*Description of the task*
Return every line of the data below without changing a word, and leave the pictures out.

*Task input*
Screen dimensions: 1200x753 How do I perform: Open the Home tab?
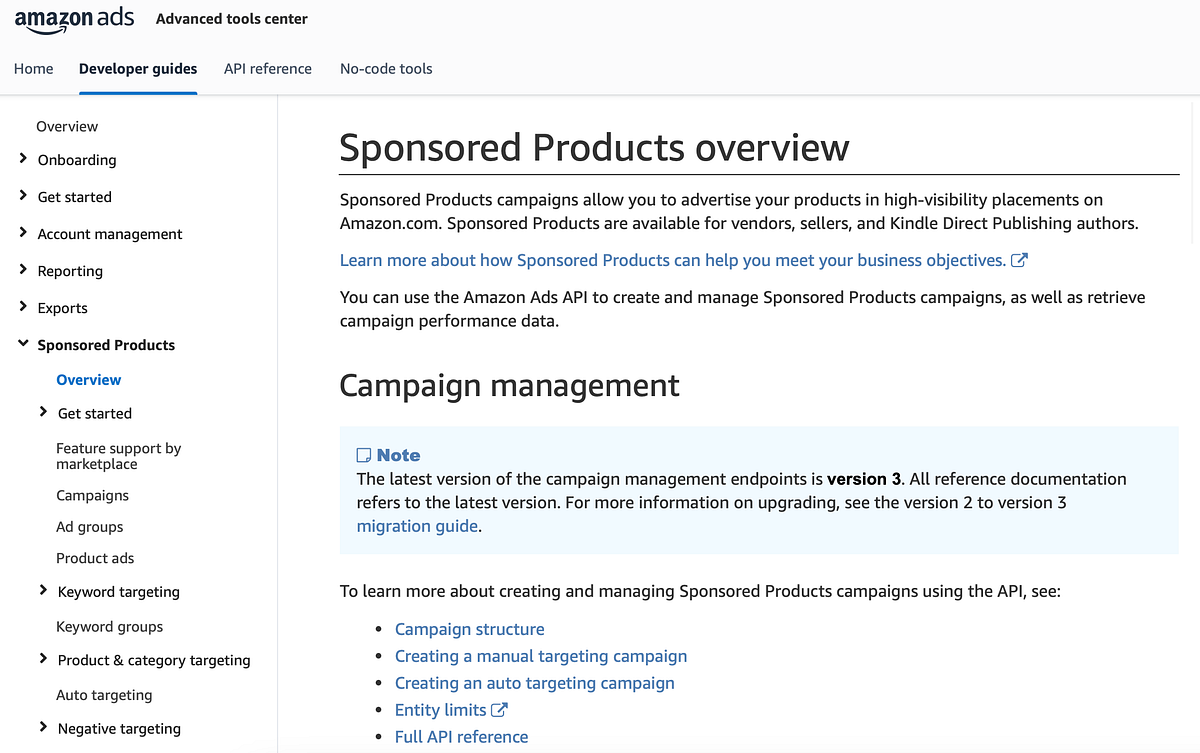click(x=33, y=68)
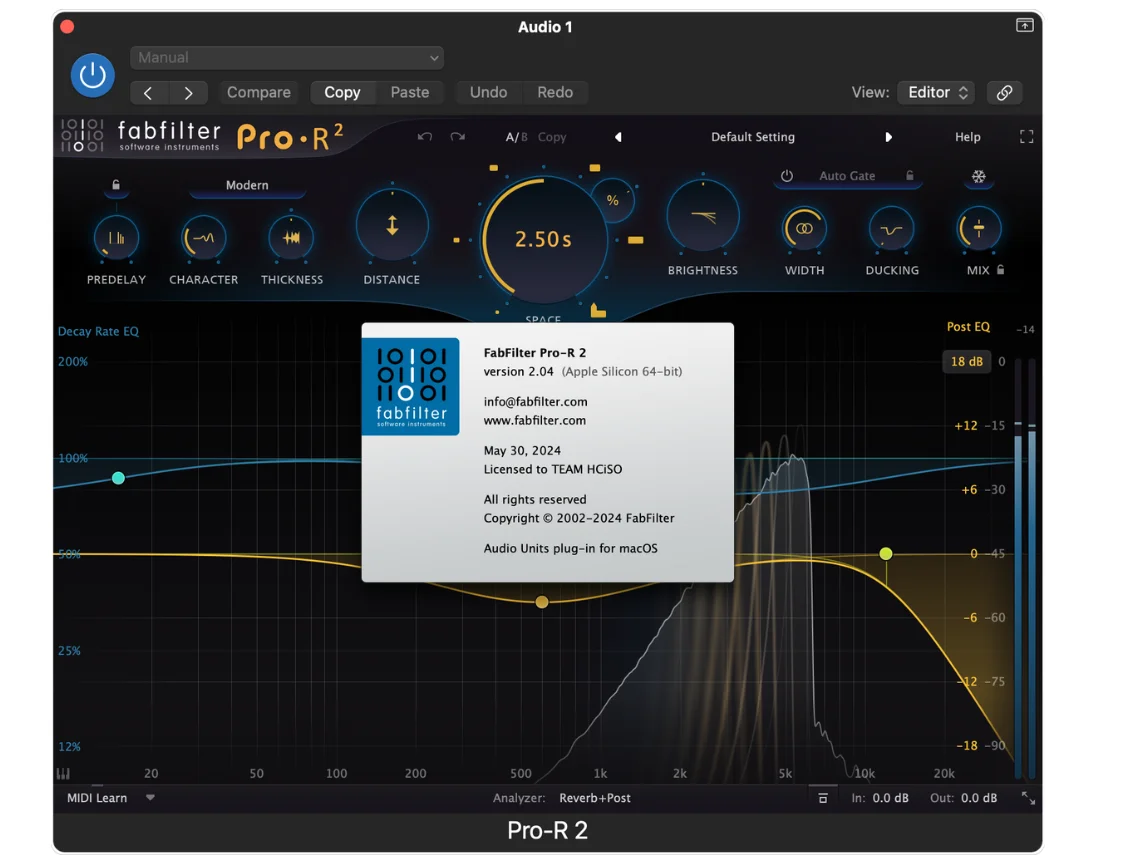Open the View Editor dropdown
This screenshot has height=855, width=1140.
point(936,93)
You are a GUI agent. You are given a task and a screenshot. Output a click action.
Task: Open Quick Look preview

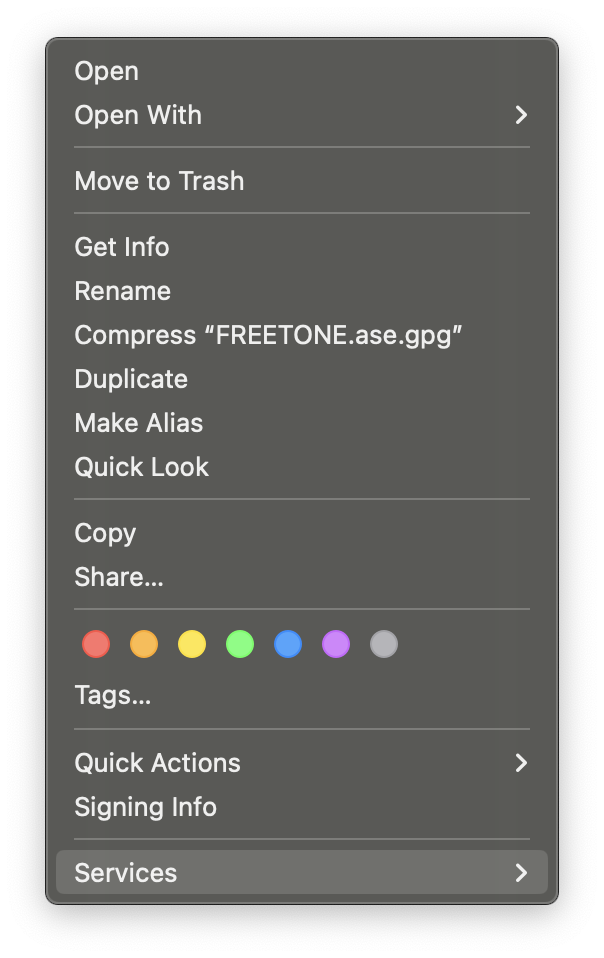[x=141, y=467]
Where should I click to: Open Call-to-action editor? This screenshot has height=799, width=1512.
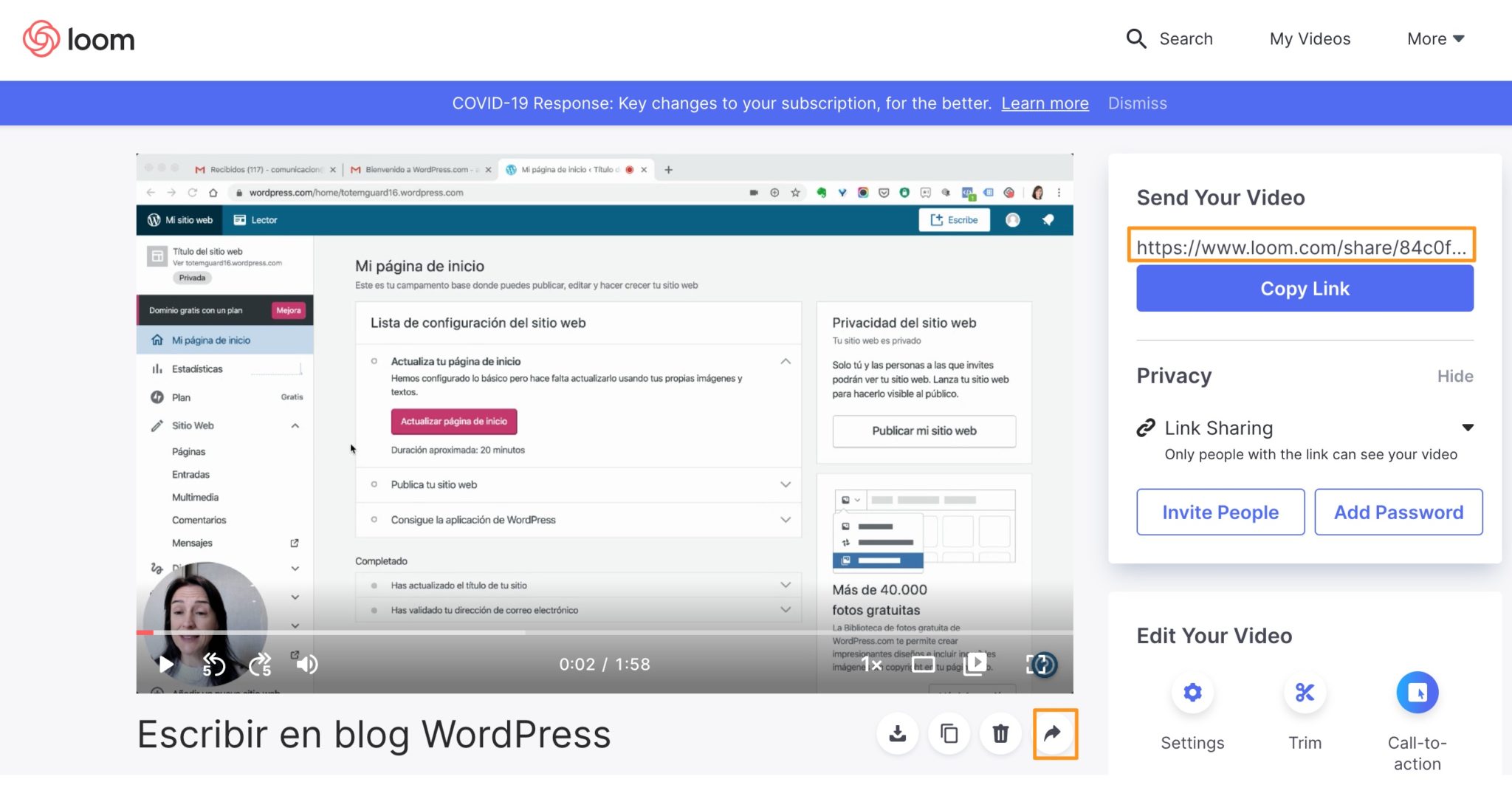click(1417, 693)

*Finished answer*
Screen dimensions: 1200x753 How do I perform: Open the Home tab?
click(x=33, y=68)
Open the View Editor dropdown
This screenshot has height=855, width=1140.
point(936,93)
You are a GUI agent. You are given a task and a screenshot. Output a click action.
Task: Open Quick Look preview

[x=141, y=467]
Where should I click to: Open Call-to-action editor? This screenshot has height=799, width=1512.
click(1417, 693)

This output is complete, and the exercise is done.